I don’t mean to imply excessive risk just by throwing around scary terms. Humans work that way: we seem to associate more risk than is subjectively important, if enough scary terms are present in the conversation. However; my layman’s position makes me no better qualified to discern the risk level than anybody else. Personally, I peg the risk at the level of second hand smoke, but that’s just a personal metric. The risk may be less than I think, or nothing, or more than I think. It’s also important to know that not all old lenses used thorium.
While I have a personal metric, I don’t know how accurate it is, and I figure “Why should I take any chances?” I can still enjoy old film camera lenses because most of them that were made in the 80s (maybe late eighties?) and beyond are less likely to have the radioactivity. I have an old geiger counter, but I’m thinking it’s probably not sensitive enough for evaluating lenses. I’m probably going to purchase a better one.

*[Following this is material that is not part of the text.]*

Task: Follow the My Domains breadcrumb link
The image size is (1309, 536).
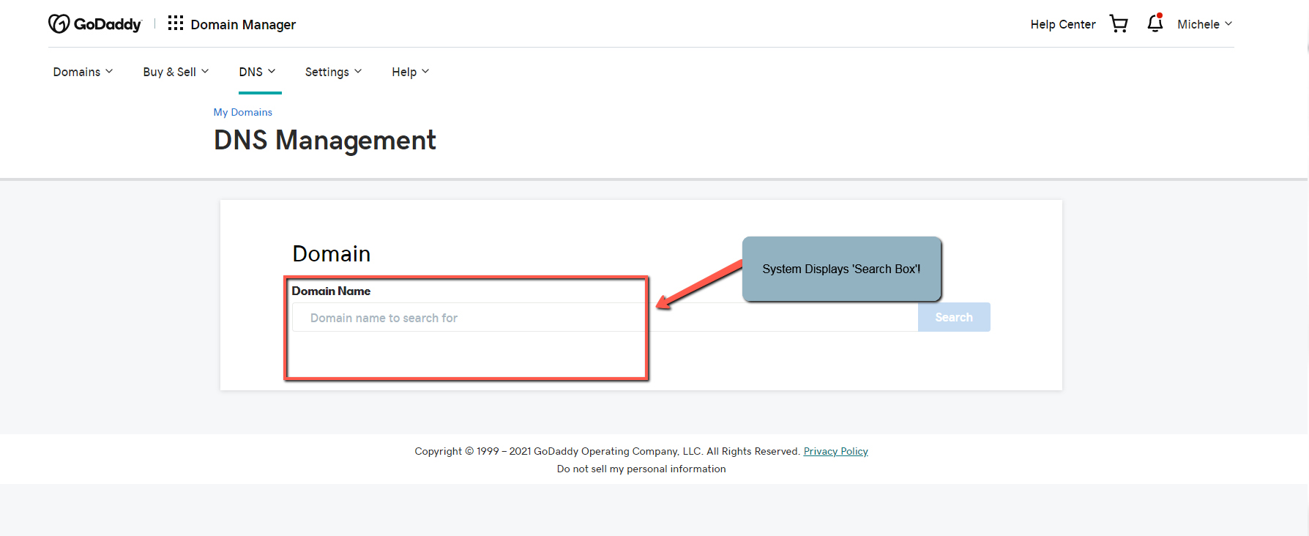Action: pyautogui.click(x=242, y=112)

In the beginning, radioactive sources were sometimes used as convenient entangled photon sources, for experiments. The geiger counter counts the photons of such sources. Everyone has heard the click-click-click of the counter in science fiction movies, or apocalyptic ones. Each click is a photon being registered by the Geiger tube. So, a slow click-click-click is maybe not indicating very many of them. This is very fortuitous, because very many of them would destroy the things around them. So far only one thing produces them in big quantity: nuclear reactions, such as a hydrogen bomb.
But what if, following the recent advances in entangled photon technology, it became possible to generate large numbers of these high energy photons in an artificial way, without needing an actual hydrogen bomb explosion? Note that commercial entangled photon generation is not at all related to gamma rays. I’m just pointing out the fact that all technologies (not just entangled photon technologies), are on the exponential part of the curve now. Anything is possible.
Getting back to Mr. Geiger’s tube – a few clicks on the counter is not a lot to worry about – maybe. As the clicks start to roll into a hum though – the danger increases. As that Geiger counter hits a humming note, it’s really still not detecting a large number of photons, relative to the number of photons in sunlight. Maybe it’s hundreds or thousands? In comparison, when you take a walk on the beach, the sun is bombarding you with trillions of photons per square inch of your body. Thank goodness they are (except for a few) not of the type that constitute gamma rays. If they were gamma rays, every single cell in your body would be destroyed before you could reach the surf to splash water with your feet.
Your body would become a pool of jelly. Everything is photons.
Note: the author is an amateur photographer, and does not possess a degree in medicine or nuclear physics. All articles are his opinion, conjecture, or short night results.